Description of the task: From the line with "The height and width of the screenshot is (881, 1092)." through the line with "Viewport: 1134px width, 1064px height.", repeat the entries verbatim, both end lines included, and add nothing.

*** Opening Data shown ***

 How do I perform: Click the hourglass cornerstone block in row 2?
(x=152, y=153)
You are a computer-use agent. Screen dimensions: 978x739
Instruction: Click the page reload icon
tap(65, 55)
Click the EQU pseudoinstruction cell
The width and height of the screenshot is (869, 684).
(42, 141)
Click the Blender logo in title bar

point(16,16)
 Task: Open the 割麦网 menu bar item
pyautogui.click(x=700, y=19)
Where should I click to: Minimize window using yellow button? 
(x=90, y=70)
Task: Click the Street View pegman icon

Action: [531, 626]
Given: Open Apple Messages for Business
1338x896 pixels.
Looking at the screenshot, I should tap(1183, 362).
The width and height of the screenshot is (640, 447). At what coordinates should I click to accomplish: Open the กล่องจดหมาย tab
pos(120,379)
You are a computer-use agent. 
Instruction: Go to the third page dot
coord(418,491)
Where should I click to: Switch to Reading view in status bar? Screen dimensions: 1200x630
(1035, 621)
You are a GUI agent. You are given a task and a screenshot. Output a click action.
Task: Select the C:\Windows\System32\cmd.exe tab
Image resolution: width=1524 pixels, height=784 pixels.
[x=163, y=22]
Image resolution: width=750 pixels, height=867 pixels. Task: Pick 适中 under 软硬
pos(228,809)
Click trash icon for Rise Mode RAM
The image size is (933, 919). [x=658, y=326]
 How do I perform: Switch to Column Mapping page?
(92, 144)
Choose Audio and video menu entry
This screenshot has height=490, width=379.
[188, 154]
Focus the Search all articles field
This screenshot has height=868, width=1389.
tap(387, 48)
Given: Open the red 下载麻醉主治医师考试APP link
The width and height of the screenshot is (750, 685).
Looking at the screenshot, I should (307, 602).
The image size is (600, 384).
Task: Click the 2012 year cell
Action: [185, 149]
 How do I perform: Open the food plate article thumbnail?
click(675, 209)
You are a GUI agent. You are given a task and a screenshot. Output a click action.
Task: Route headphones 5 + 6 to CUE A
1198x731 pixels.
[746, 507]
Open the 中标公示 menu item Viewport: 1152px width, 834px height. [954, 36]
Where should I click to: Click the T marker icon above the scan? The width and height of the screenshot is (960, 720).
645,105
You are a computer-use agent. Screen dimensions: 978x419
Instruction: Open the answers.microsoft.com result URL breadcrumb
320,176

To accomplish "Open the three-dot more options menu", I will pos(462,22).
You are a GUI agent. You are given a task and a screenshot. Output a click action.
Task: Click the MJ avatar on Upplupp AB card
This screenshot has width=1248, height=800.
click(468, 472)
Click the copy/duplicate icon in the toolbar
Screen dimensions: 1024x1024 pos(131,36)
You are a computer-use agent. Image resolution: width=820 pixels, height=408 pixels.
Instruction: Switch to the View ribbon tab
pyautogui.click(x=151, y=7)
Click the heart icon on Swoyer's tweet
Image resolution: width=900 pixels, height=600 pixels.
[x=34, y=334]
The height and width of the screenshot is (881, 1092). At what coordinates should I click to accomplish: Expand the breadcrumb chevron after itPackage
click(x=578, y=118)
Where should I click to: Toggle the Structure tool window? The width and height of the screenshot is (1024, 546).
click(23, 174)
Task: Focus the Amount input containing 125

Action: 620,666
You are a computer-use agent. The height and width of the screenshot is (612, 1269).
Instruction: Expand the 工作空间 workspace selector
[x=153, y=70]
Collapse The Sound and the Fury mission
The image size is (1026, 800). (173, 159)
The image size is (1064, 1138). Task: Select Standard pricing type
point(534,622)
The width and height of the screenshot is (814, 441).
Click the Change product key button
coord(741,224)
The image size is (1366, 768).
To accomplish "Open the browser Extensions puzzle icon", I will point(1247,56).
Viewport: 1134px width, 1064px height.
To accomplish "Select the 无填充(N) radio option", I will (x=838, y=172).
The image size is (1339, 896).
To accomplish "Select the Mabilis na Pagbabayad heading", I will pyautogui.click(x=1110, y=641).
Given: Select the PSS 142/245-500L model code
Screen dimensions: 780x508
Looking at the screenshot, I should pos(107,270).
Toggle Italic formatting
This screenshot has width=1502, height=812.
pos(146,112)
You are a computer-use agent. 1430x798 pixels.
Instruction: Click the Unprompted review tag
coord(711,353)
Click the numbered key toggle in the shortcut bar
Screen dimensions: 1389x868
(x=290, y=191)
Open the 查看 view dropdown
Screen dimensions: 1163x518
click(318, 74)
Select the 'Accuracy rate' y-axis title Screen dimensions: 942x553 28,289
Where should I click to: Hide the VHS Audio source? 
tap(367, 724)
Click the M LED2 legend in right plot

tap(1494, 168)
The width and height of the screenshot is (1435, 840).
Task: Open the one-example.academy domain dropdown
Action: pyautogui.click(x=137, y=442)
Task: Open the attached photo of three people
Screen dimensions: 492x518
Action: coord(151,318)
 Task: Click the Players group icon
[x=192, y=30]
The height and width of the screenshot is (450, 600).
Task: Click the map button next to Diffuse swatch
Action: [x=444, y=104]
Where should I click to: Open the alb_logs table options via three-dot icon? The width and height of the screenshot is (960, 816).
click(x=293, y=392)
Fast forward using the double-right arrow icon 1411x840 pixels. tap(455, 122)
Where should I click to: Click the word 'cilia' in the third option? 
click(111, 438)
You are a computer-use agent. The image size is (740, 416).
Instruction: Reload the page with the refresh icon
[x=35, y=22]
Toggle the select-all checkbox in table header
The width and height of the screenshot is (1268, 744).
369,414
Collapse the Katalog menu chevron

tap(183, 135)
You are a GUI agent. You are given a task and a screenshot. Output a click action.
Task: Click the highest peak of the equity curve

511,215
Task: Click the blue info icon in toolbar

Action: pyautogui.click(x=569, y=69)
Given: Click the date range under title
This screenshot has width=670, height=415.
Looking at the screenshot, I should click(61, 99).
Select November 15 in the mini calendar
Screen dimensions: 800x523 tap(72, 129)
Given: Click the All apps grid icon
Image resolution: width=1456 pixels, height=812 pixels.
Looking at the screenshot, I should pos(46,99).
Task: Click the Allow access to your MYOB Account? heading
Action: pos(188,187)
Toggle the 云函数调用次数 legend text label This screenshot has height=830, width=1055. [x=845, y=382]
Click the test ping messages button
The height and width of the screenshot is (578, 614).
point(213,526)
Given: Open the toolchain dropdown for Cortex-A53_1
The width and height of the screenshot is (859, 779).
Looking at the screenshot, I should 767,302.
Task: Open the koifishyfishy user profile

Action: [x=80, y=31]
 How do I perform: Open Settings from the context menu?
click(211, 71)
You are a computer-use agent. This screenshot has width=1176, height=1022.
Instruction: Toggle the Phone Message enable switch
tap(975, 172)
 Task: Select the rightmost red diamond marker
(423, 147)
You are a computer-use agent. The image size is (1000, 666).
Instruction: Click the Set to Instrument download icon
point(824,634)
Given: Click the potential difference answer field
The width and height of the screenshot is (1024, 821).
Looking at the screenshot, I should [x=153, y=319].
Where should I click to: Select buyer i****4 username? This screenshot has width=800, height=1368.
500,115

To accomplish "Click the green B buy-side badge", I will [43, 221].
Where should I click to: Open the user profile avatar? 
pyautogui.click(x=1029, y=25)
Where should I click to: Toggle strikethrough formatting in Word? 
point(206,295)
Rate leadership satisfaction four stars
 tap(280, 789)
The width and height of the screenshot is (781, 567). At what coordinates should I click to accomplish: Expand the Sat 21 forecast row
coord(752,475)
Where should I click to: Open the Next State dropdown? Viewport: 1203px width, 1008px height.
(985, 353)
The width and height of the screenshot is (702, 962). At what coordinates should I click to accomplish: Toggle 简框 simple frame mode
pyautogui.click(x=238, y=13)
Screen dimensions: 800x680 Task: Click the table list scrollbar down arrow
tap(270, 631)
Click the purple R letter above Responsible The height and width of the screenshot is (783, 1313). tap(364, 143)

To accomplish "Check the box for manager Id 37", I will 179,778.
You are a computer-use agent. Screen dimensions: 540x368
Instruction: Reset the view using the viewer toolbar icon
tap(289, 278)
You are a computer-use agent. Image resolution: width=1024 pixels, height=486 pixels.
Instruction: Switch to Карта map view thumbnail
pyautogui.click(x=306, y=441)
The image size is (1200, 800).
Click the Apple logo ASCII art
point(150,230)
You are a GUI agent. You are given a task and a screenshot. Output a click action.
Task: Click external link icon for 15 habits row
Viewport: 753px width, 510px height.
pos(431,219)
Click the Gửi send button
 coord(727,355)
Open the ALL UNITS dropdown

*** Closing Data shown ***

Expected answer:
The height and width of the screenshot is (881, 1092). At what coordinates should I click to accomplish: Expand the breadcrumb chevron after itPackage
click(x=578, y=118)
Where should I click to: Toggle the Structure tool window? The width and height of the screenshot is (1024, 546).
click(23, 174)
Task: Focus the Amount input containing 125

Action: 620,666
You are a computer-use agent. The height and width of the screenshot is (612, 1269).
Instruction: Expand the 工作空间 workspace selector
[x=153, y=70]
Collapse The Sound and the Fury mission
The image size is (1026, 800). (173, 159)
The image size is (1064, 1138). Task: Select Standard pricing type
point(534,622)
The width and height of the screenshot is (814, 441).
Click the Change product key button
coord(741,224)
The image size is (1366, 768).
To accomplish "Open the browser Extensions puzzle icon", I will point(1247,56).
Viewport: 1134px width, 1064px height.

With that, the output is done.